Aux Etats-Unis, le rebond manufacturier est puissant ainsi que le montre la hausse en juillet des composantes production (à 57,9) et des commandes (à 55,3) de l’ISM de juillet . Certes, cela doit pour une grande partie à la prime à la casse dans l’automobile (package total de 3 milliards de dollars voté par le Congrès) qui dope la production locale durant l’été (après, il est vrai, une chute cumulée de 46% pendant 7 trimestres). Les ventes d’auto pourraient ainsi progresser d’environ 25% au troisième trimestre selon certaines estimations de professionnels outre- Atlantique. Mais le redressement va au-delà de l’automobile. Compte tenu des très bas niveaux de stocks, la production industrielle va afficher des chiffres très positifs au cours des prochains mois. De son côté, l’investissement résidentiel qui a affiché 14 trimestres consécutifs de baisse jusqu’au T2 2009, devrait rebondir, grâce à de nombreux facteurs ; outre le caractère insoutenable de la tendance antérieure (notamment pour des raisons démographiques), baisse des taux de vacances, diminution des stocks (en mois de vente) et amélioration de la capacité d’achat des maisons (grâce à la poursuite de la baisse des prix et à la stabilisation des taux mortgages). Les variations de stocks (au-delà même du secteur automobile) devraient aussi jouer favorablement après 5 trimestres de variations négatives, compte tenu de la résistance de la demande finale. Même remarque pour les dépenses publiques (du fait de l’application du plan de relance). L’investissement productif (qui a déjà décru moins rapidement au T2) devrait également repasser en territoire positif. Au-delà de l’auto, la consommation devrait poursuivre sa résistance dans un contexte de moindre dégradation de l’emploi, alors même que le taux d’épargne est bien remonté au cours des derniers mois.

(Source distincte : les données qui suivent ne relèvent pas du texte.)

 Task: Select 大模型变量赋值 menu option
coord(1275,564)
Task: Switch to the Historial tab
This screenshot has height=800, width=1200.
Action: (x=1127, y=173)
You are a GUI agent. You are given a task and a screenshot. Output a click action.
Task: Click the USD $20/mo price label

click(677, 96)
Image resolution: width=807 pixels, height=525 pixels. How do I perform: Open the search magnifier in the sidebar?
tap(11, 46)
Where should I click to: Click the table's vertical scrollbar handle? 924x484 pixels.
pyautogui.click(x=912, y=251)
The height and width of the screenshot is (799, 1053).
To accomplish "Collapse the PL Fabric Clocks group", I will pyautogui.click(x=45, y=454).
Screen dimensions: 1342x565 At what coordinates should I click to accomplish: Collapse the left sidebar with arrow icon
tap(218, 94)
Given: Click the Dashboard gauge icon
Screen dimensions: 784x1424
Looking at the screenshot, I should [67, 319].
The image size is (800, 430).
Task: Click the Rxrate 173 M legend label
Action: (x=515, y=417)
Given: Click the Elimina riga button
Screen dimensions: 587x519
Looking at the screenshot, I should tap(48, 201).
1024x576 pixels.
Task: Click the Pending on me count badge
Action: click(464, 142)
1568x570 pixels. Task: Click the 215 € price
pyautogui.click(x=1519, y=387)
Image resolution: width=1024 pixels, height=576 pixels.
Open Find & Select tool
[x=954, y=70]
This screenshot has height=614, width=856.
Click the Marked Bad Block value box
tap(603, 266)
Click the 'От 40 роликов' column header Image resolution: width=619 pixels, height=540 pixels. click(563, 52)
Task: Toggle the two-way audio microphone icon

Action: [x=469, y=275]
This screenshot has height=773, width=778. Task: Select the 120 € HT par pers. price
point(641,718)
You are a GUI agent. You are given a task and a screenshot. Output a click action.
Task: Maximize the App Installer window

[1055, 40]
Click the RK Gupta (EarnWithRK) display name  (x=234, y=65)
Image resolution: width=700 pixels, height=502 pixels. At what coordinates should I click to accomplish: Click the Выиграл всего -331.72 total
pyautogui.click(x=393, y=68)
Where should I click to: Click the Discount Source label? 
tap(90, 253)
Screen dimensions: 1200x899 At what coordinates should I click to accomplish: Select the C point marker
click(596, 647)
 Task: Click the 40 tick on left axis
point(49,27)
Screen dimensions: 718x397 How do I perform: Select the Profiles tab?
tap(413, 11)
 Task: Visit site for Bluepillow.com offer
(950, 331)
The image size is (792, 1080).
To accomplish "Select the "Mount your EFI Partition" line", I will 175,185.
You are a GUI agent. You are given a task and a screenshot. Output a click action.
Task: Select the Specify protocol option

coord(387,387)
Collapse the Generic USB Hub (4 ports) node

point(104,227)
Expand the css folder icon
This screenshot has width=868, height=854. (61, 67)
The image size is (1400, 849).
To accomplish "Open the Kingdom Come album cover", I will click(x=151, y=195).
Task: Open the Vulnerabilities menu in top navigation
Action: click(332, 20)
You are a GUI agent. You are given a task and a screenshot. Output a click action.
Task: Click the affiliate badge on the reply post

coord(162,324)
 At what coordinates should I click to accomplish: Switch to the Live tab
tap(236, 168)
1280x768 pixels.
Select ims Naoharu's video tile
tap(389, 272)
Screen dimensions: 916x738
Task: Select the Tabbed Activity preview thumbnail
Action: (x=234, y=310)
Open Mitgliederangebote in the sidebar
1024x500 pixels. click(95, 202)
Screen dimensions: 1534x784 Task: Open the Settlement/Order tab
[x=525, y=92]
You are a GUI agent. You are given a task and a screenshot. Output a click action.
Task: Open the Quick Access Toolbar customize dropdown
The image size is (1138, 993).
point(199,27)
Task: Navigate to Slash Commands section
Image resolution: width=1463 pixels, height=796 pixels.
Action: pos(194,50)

Dans l’Union Européenne à 27, la baisse modérée du PIB (-1,2% en annualisé) au T2 (avec des chiffres légèrement positifs pour l’Allemagne et la France), montre que l’Europe suit le mouvement de redressement mondial. Cette « performance «, comparable à celle des Etats-Unis, a surpris. Il faut toutefois nuancer la comparaison brute et ne pas en inférer une dynamique de croissance aussi forte, voire plus forte, en Europe qu’aux Etats-Unis pour les 12 prochains mois. D’abord parce que la chute antérieure de la production avait été, depuis le début de la crise, plus forte en Europe qu’aux Etats-Unis. Du pic au creux, la baisse cumulée du PIB réel a ainsi été de 6,4% en Allemagne contre « seulement» 3,7% aux Etats-Unis. En outre,  l’Europe est, à l’instar des précédents cycles récessifs, très en retard en matière d’ajustement récessif sur l’emploi, comparativement aux Etats-Unis. Il faut se souvenir que le pic du taux de chômage allemand, après la forte récession de 1992-93, n’avait été atteint qu’en 1998 ! Ajoutons que l’ajustement immobilier, qui est encore devant nous dans certains pays européens (Espagne, France), l’état relatif du système bancaire, la surévaluation de l’euro, l’exposition à l’Europe de l’Est, ne plaident pas en faveur d’une sur performance européenne.

Partout ailleurs, les derniers chiffres font état d’un redressement plus ou moins marqué. Bref, les éléments d’un redressement synchrone à horizon un an sont présents. Naturellement, les performances des différentes zones seront divergentes et le redressement ne sera pas linéaire.